Беллатрикс не обязательно смотреть на него, чтобы это видеть. Ей не нужно присматриваться, чтобы знать, как отблески свечей в канделябрах бросают тень на переносицу, заостряют скулы, придают бледному лицу выражение привычной усталости. Не нужно считать девиц, глядящих влюблённо и с жалостью на ангела и с презрением — на его жену. Которая (бесчувственная стерва!) почему-то не торопилась встречать возникшего из камина прямо посреди бала мужа с распростёртыми объятиями и слезами на глазах.
Что ж, девочки, пусть ваши трепетные иллюзии хоть немного заглушат угрызения совести из-за того, что случится в конце приёма в гостевой спальне или прямо за портьерой. Согрешить с женатым мужчиной и утешить непонятое небесное создание — как можно сравнивать?
…мы вновь танцуем танго, и всё не так уж плохо. Мне всё равно, где провёл ты сто бесконечных ночей!
Беллатрикс позволяет насмешливой улыбке скользнуть по губам. Она бы с супругом и здороваться-то не стала — просто в этом напыщенно-ханжеском обществе танго больше танцевать не с кем.

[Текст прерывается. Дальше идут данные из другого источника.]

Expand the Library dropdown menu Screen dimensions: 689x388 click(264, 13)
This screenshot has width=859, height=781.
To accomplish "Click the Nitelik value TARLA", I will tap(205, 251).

«А Ивэн?» — ехидно подсказывает внутренний голос, от которого Беллатрикс привычно отмахивается. У Ивэна невесомые руки, пронзительно цокающие каблуки щёгольских туфель и лукавая улыбка. С кузеном куда приятнее танцевать вальс или менуэт — что-то лёгкое и ни к чему не обязывающее.

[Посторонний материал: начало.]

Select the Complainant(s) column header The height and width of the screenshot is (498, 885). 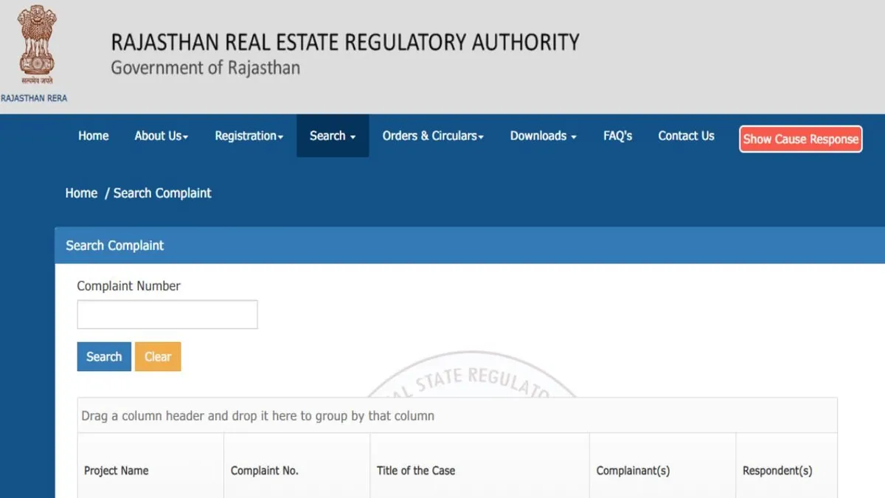coord(633,470)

Беллатрикс всё равно, где полгода носило Лестрейнджа. Ей безразлично, что скрывается под чёрным шёлком шейного платка — белые полосы шрамов или пурпурные следы поцелуев. Что бы с благоверным в этой «командировке» ни случилось — раз явился сегодня к Малфою на своих ногах, значит, не стоит малейшего беспокойства. Ей плевать, где Родольфус был днём и с кем — ночью. Плевать кровью внеплановых жертв на рейдах, острыми шпильками замечаний и ледяными взглядами.
Муторно-серые ночи в холодной кровати и уставшие от разглядывания потолка спальни глаза — просто дурной сон. Тяжёлая ладонь на талии и такой же тяжёлый взгляд поверх её плеча — фрагмент реальности, не наполненный ничем возвышенно-романтическим, просто ставший необходимым кусочком в мозаике её жизни.
Мой блудный ангел, я и сама не святая. Бывает, я улетаю в мансарды и кабаки…
Да и кто, если разобраться, она такая, чтобы его судить? Плакать и ревновать может ласковая верная жёнушка вроде Цисси с её вышивками на пяльцах, глазами лани и жемчугами на тонкой шейке. Молча смотреть с печальной укоризной — мудрая терпеливая подруга жизни, как Евангелина Трэверс (впрочем, Джозеф редко даёт ей повод). Робкая и колючая, как чёрная роза, юная леди тоже могла бы закатывать скандалы и швырять в «бесчувственного изверга» предметы фамильного сервиза.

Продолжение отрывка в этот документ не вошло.